El Salvador ha aparecido en una clasificación internacional como el tercer país más consumista del mundo, si se compara el costo del consumo con lo que el país produce. Y es que el costo de lo que consumimos es superior a nuestro producto interno bruto. Consumo que, para colmo de males, no está ni bien orientado ni ofrece productos de la calidad necesaria. Porque también recientemente se ha hecho una inspección de farmacias y más de la mitad de ellas tienen deficiencias respecto a las suaves normas de protección del consumidor que existen en El Salvador.

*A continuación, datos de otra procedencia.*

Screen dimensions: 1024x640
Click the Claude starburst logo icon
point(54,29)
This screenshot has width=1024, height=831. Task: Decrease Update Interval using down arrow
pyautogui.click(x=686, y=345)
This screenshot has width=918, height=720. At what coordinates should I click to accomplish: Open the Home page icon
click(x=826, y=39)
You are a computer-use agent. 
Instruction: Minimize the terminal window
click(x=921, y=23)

El consumismo desbordado, e incluso sujeto a diversas malas prácticas de los vendedores, se convierte en lo contrario de lo que debe ser el consumo informado. En efecto, el consumo puede contribuir en ocasiones a la reactivación económica de una región o de un país. Pero gastar más de lo que uno produce, endeudándose sistemáticamente, nunca lleva a un futuro mejor. Los salvadoreños que se han dejado llevar por el espejismo de las tarjetas de crédito, y que hoy lamentan el embargo al que está sometido su salario, constituyen una verdadera legión. Muchos de ellos, engañados por la misma propaganda de las tarjetas, se empeñaron hasta el exceso. Y las tarjetas pueden crear espejismos y mentiras, lo mismo que la propaganda consumista, sin que nadie les exija responsabilidades; mientras, la víctima del consumismo queda con la totalidad de sus obligaciones y con su vida económica quebradas. Y eso sin hablar de la estafa que supone el hecho de que en diversas farmacias se venda medicina vencida.

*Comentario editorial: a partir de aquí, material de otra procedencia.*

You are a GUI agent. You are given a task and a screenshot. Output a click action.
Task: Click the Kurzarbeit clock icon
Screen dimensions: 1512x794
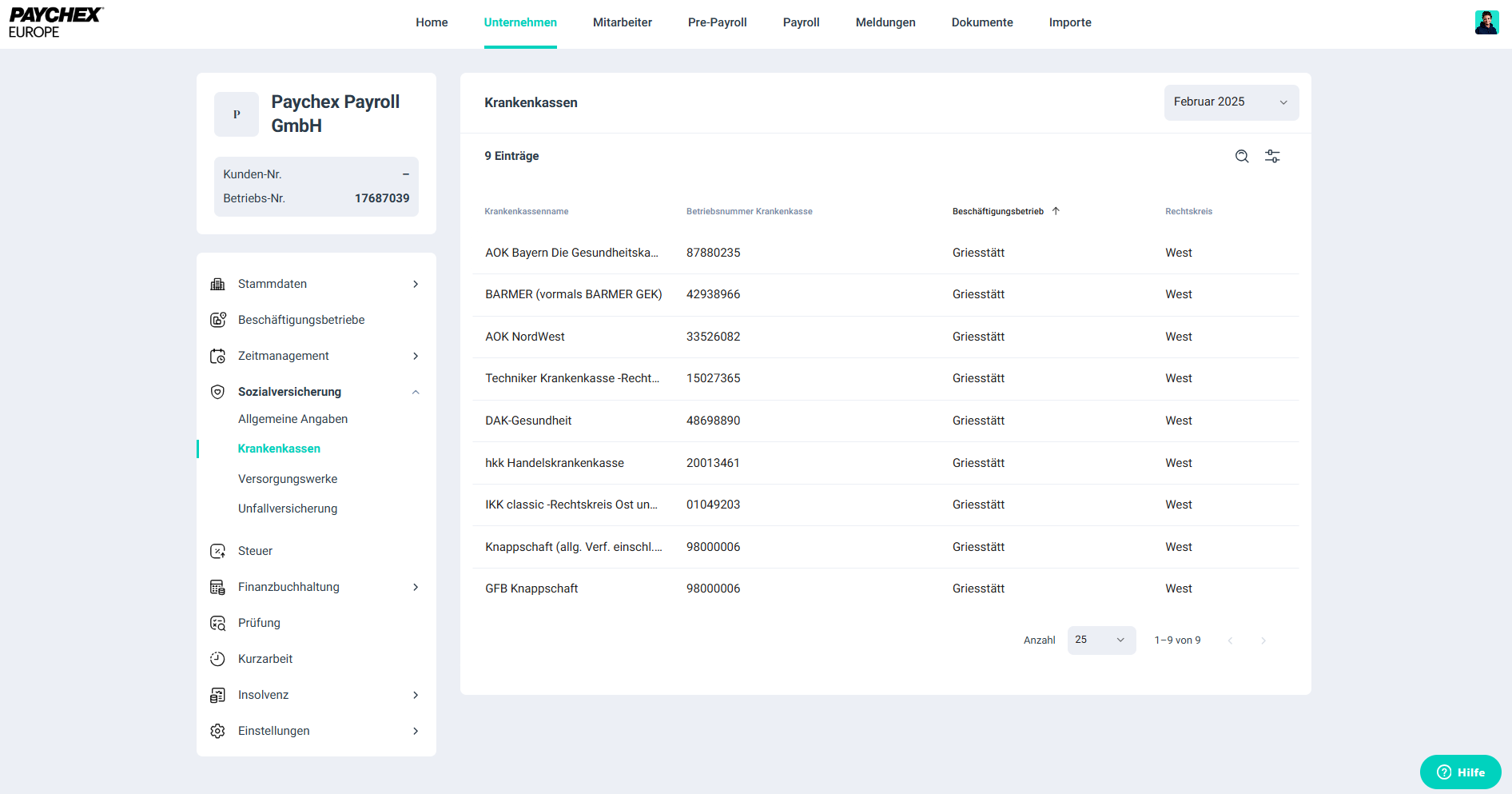point(217,659)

Pocas veces vemos propaganda educativa de las instituciones que deberían hacerla, precaviéndonos de un consumo exagerado, del uso irresponsable de las tarjetas de crédito, etc. El acceso al consumo informado es un derecho de las gentes. Y tener capacidad de consumo, hoy en día, es la expresión básica de un salario decente. Pero el consumismo desbordado, y con frecuencia mentiroso, que se nos predica y que se practica en El Salvador no nos lleva a nada bueno. Aún no ha sido estudiada a fondo la relación entre consumismo y delincuencia, pero el interesante estudio sobre el trabajo decente que hizo el Programa de las Naciones Unidas en El Salvador daba el dato de que el ladrón común tenía un ingreso promedio mensual superior al salario promedio de nuestro país. No es exagerado, pues, presumir que el consumismo y su desbordada propaganda tengan algo que ver con el delito. Si a nuestros jóvenes desocupados, que se pasan buena parte del día oyendo o viendo mensajes de medios de comunicación, les decimos que consumir en abundancia es indispensable para vivir la vida a fondo, no es de extrañarse que algunos de ellos, con las ansias de ser y de tener bien revueltas, opten por caminos ilegales de ingreso que les permitan saciar el deseo de consumir inducido por la propaganda.

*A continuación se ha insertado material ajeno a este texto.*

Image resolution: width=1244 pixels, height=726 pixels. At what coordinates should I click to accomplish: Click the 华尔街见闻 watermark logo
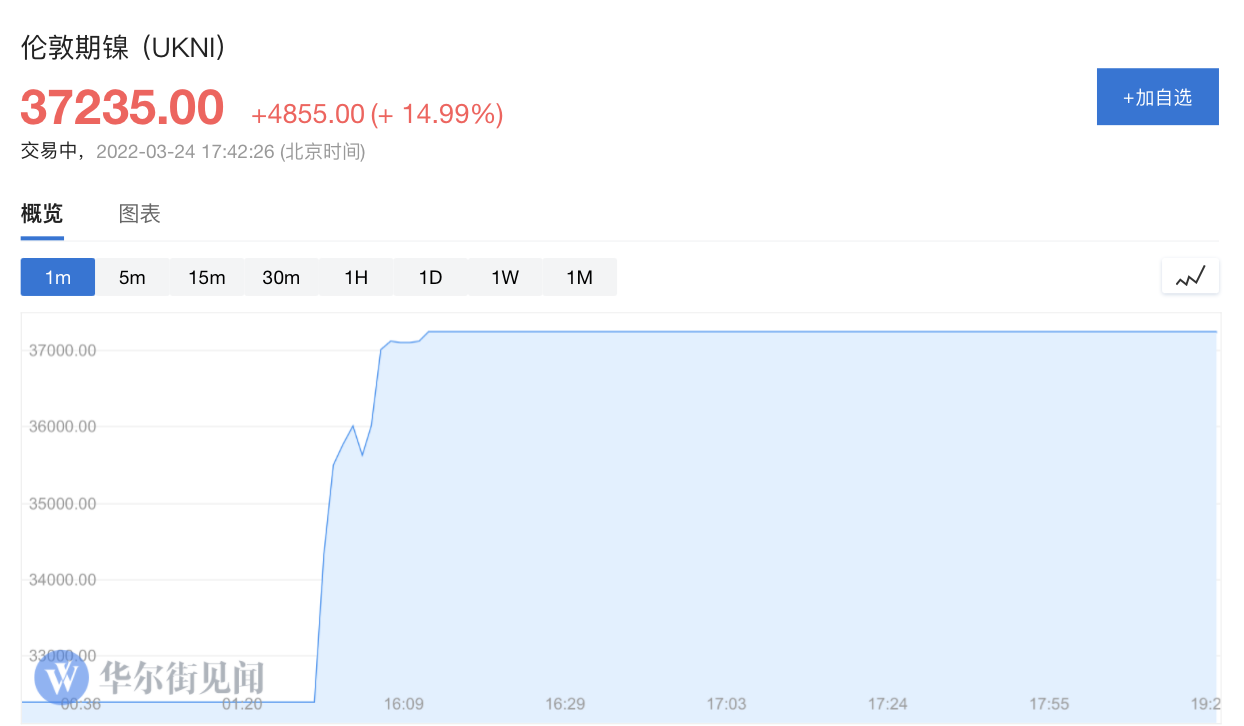[x=150, y=678]
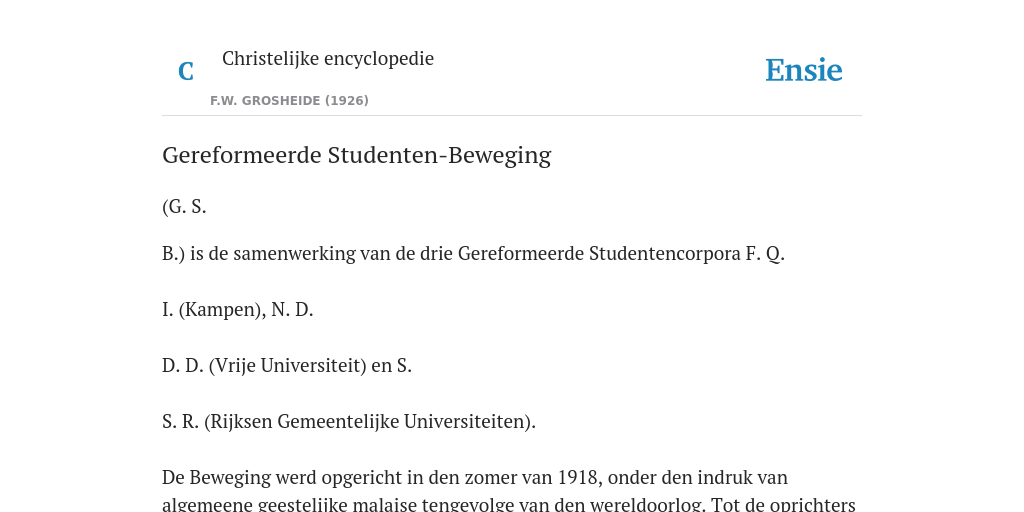Open the Ensie logo homepage link
This screenshot has width=1024, height=512.
804,70
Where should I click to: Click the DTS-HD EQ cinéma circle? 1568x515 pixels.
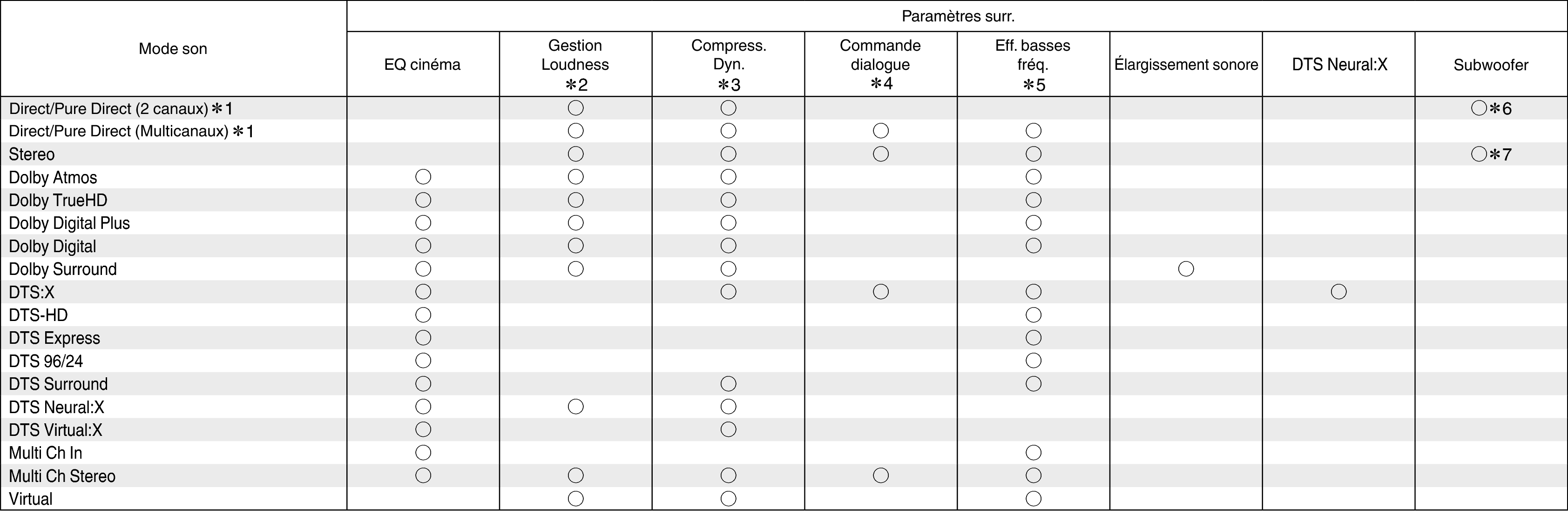pos(423,315)
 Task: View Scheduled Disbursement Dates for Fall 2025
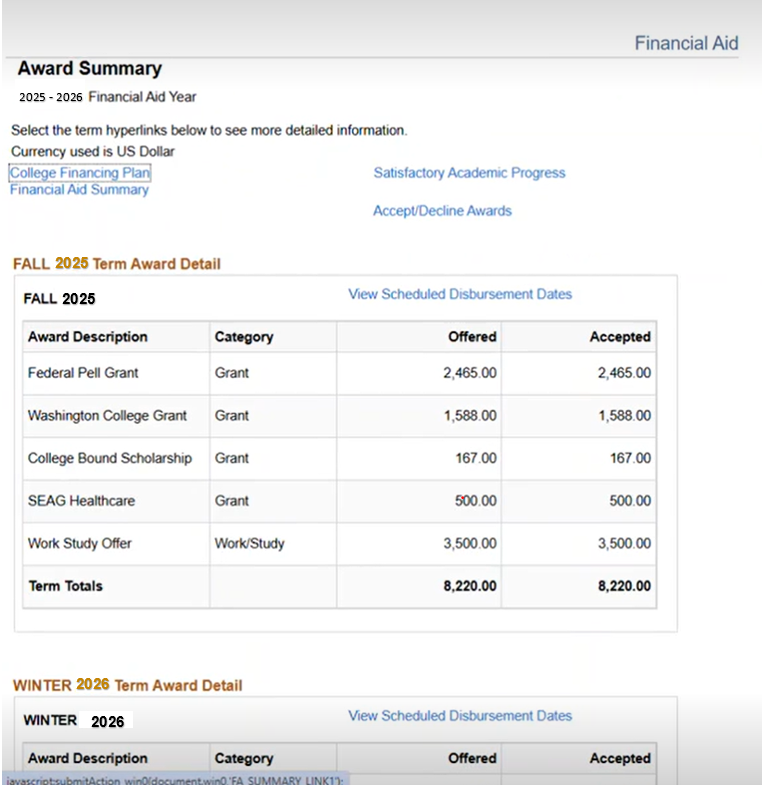pos(460,294)
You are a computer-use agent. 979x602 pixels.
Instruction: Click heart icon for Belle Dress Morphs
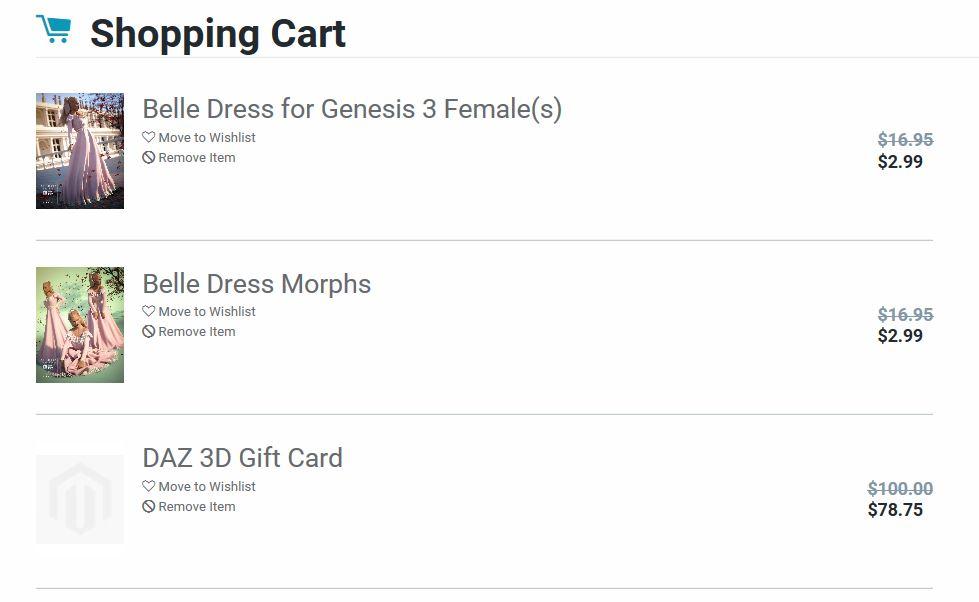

El ahorro, propiciado e incluso exigido por el Estado, y que garantice las posibilidad de invertir en vivienda, educación de calidad y salud, ha sido para muchos países camino de salida de la pobreza e inicio de un recorrido relativamente rápido hacia el desarrollo. Pero nuestros Gobiernos hasta ahora han preferido fomentar más el consumo que el ahorro. Y han mantenido a El Salvador en un deficiente y lento desarrollo, marcado además gravemente por la desigualdad. Un desarrollo que al acrecentar las desigualdades, o mantenerlas, produce muy diversos efectos: entre ellos, la migración, la violencia y la falta de cohesión social. Si el actual Gobierno en verdad desea el desarrollo con equidad y justicia social, tiene que plantearse una normativa más exigente frente a la propaganda consumista, que tanto daño ha hecho hasta ahora, e iniciar una campaña en favor del ahorro. Campaña respaldada por reformas estructurales que permitan que el ahorro del ciudadano sirva, en el medio plazo, para conseguir la propiedad de una vivienda, la salud y la educación necesarias para insertarse adecuadamente en un desarrollo digno. Algo se está haciendo ya, pero hay que insistir en que es necesario hacer más.